=== EXERCISE DIRECTIONS ===
Please turn the items into a numbered list, starting with the line that contains "I want to click on the" and going on through the end of the items, leaving out blank lines and the pictures.
↓↓↓
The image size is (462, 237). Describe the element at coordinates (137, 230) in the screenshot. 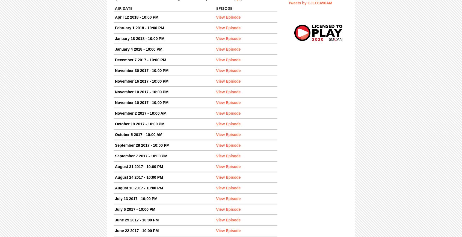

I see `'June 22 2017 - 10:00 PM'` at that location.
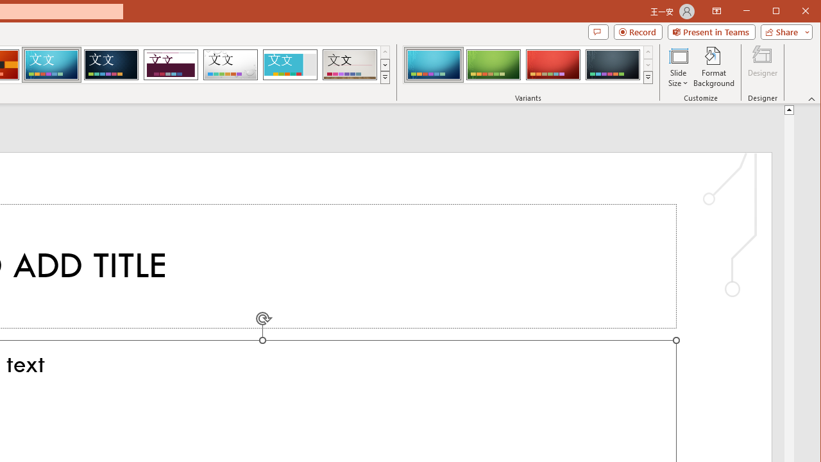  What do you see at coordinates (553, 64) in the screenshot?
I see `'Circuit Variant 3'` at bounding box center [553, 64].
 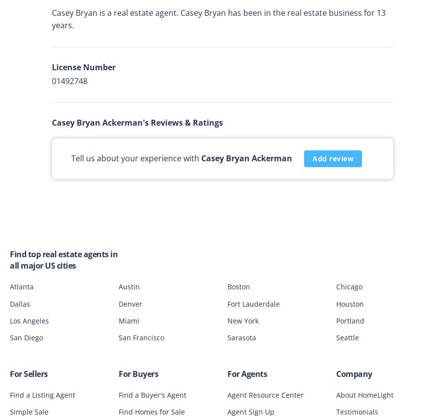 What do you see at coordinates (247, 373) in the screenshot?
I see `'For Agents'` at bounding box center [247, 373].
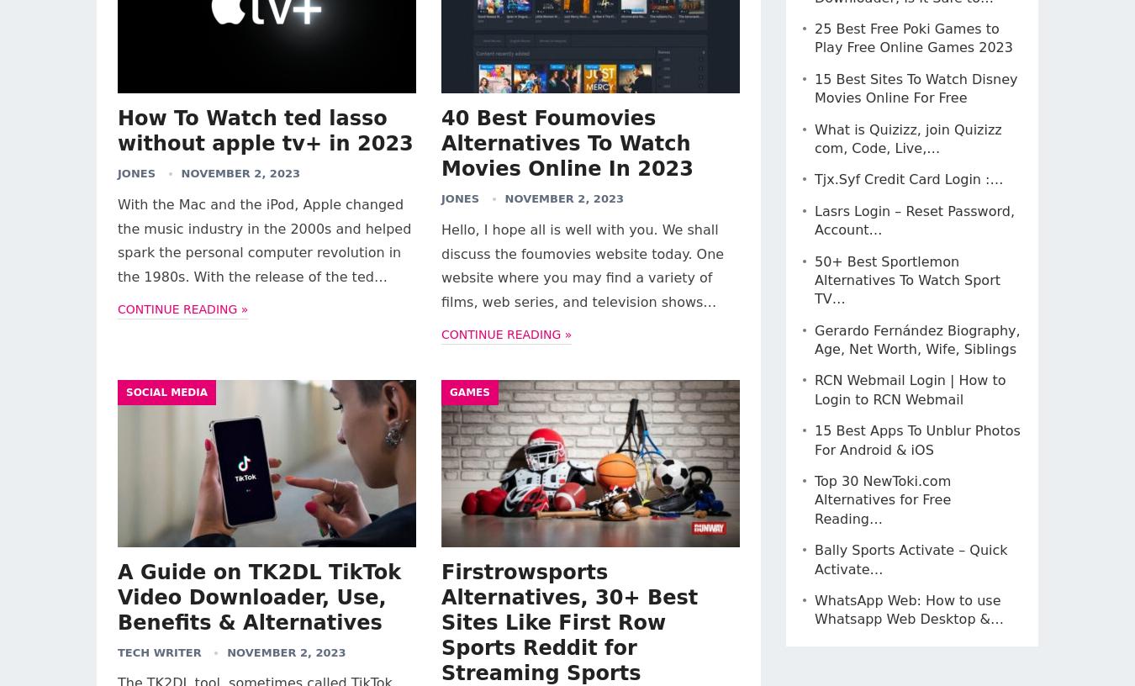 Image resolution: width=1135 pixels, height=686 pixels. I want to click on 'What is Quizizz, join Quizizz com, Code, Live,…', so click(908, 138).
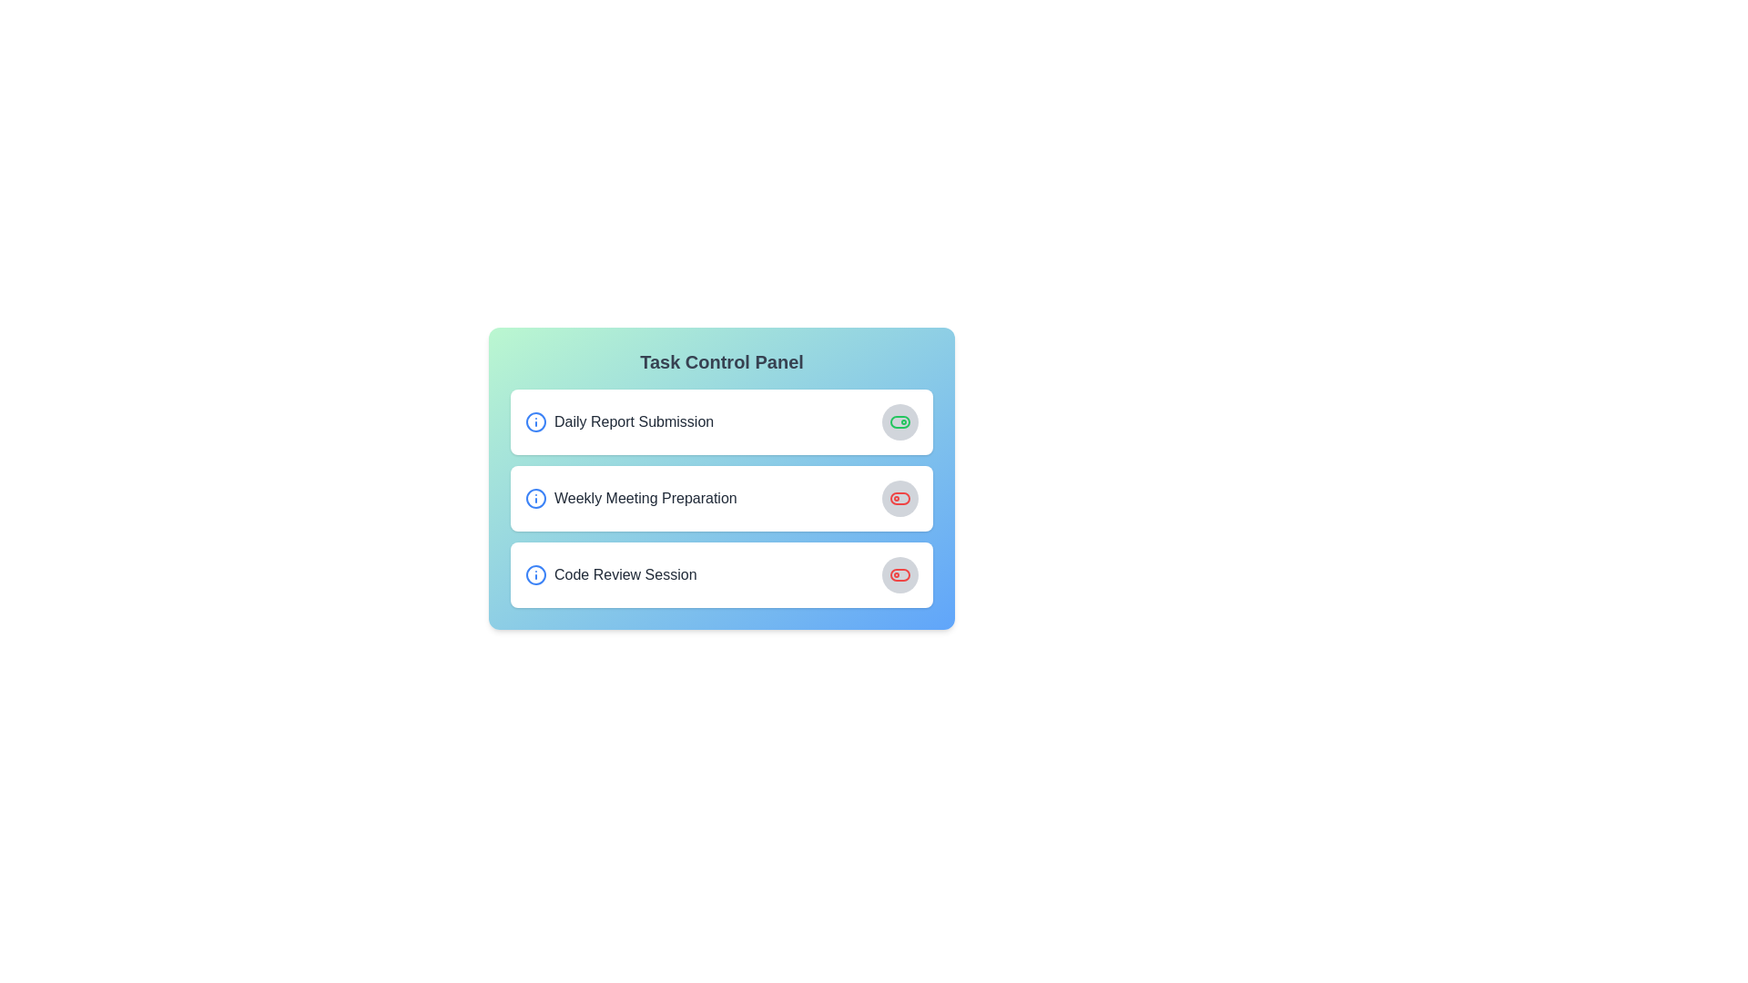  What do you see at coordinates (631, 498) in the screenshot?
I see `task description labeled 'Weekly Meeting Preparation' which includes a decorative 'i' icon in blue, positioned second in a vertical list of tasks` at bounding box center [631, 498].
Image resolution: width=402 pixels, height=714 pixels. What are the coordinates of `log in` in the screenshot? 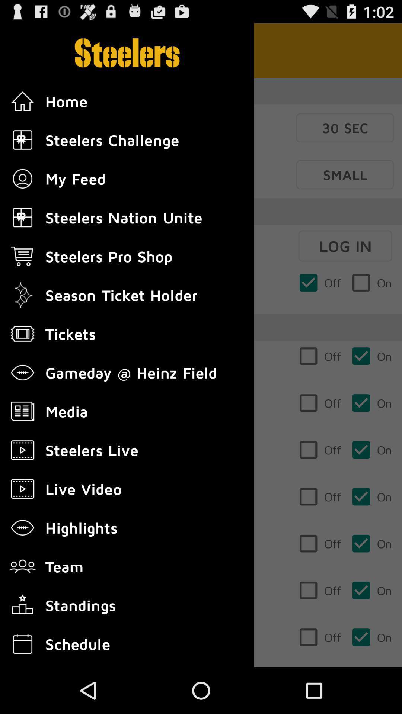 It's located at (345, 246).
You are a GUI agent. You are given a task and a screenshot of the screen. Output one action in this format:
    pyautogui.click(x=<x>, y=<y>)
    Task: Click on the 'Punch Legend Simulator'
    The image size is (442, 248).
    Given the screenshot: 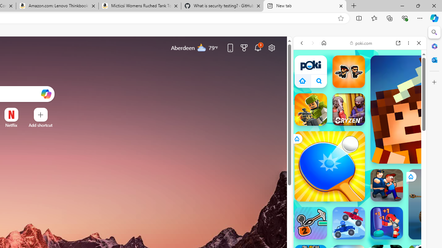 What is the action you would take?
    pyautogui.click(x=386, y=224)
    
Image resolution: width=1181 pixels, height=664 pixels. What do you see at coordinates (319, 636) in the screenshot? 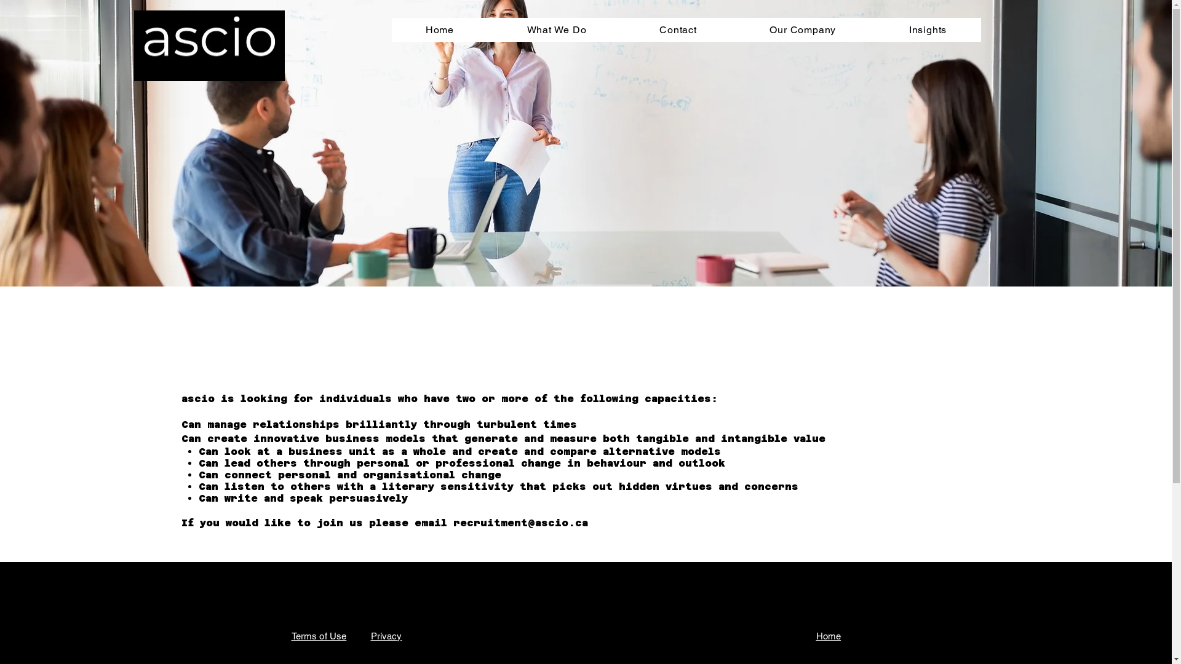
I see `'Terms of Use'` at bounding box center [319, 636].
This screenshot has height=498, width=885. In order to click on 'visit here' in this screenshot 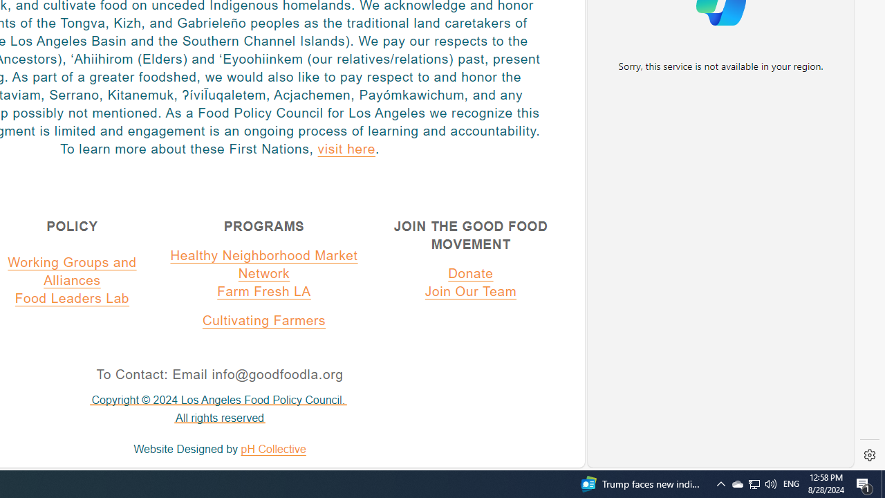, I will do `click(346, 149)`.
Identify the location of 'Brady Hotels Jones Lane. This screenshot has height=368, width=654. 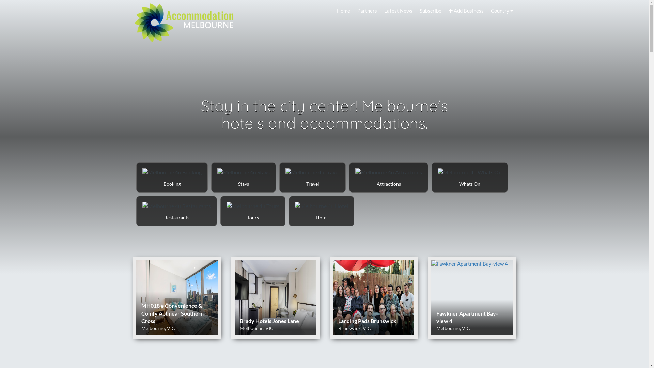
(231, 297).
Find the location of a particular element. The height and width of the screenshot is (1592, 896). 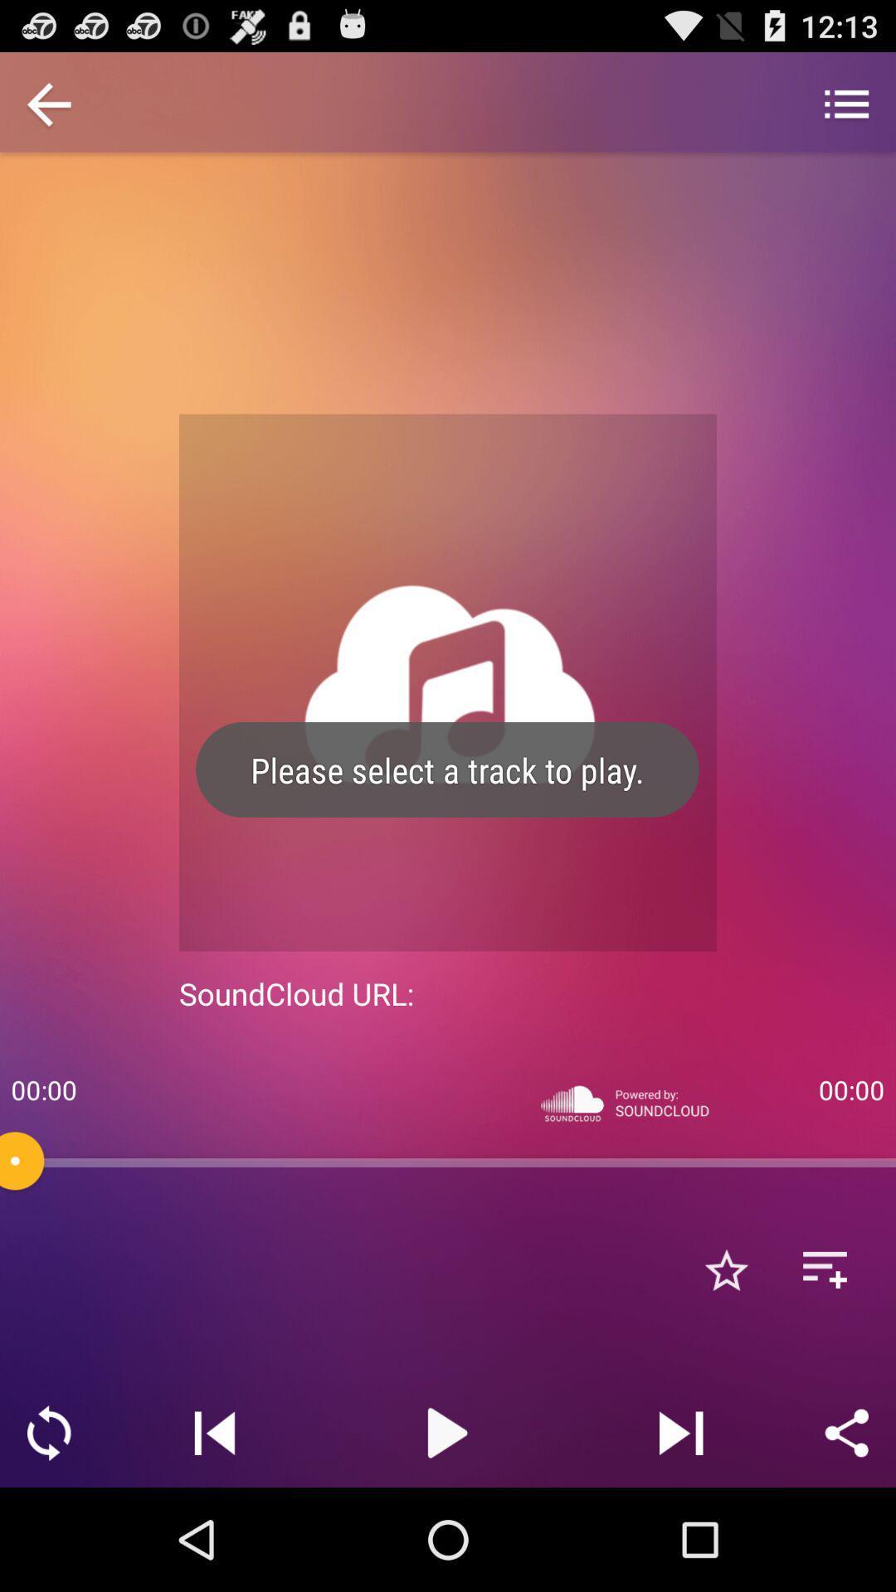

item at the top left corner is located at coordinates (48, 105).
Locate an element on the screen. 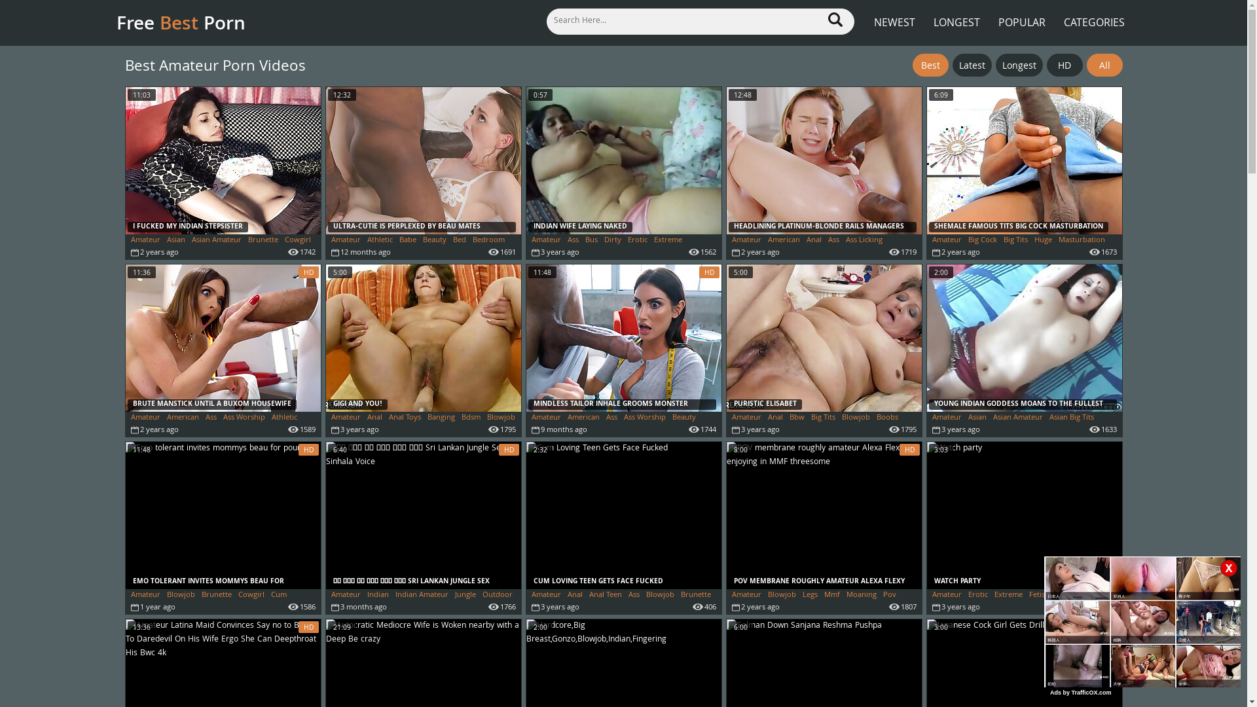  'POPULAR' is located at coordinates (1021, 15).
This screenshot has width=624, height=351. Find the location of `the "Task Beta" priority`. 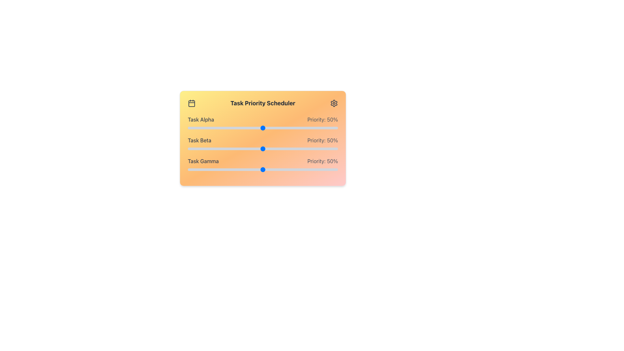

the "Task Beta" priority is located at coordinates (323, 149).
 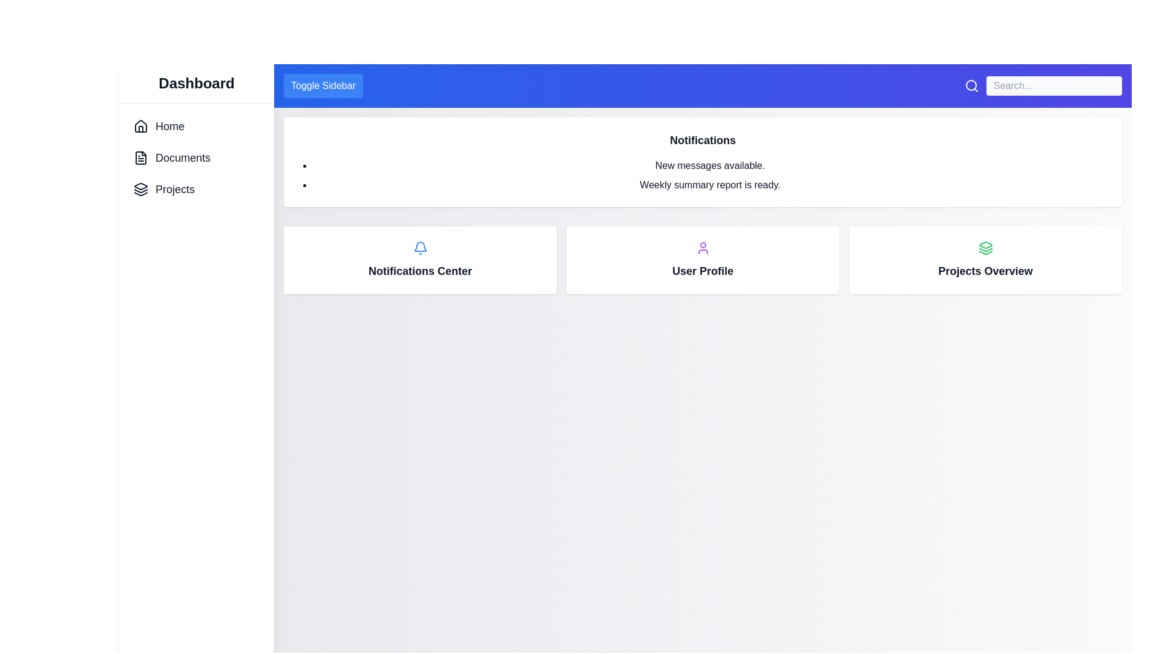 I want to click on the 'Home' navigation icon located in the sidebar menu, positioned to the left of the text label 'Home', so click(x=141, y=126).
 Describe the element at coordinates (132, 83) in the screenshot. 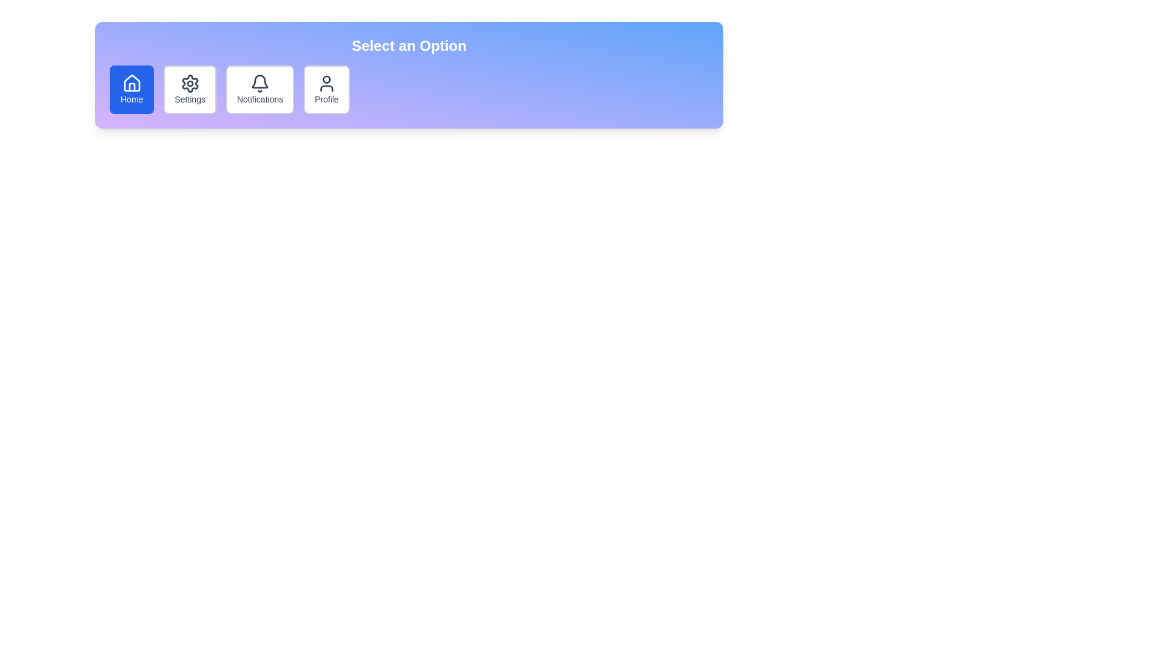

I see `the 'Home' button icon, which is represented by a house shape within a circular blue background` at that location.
↑↑↑
=== SOLUTION TO THE EXERCISE ===
1.   I want to click on the 'Home' navigation icon located in the sidebar menu, positioned to the left of the text label 'Home', so click(x=141, y=126).
2.  Describe the element at coordinates (132, 83) in the screenshot. 
3. I see `the 'Home' button icon, which is represented by a house shape within a circular blue background` at that location.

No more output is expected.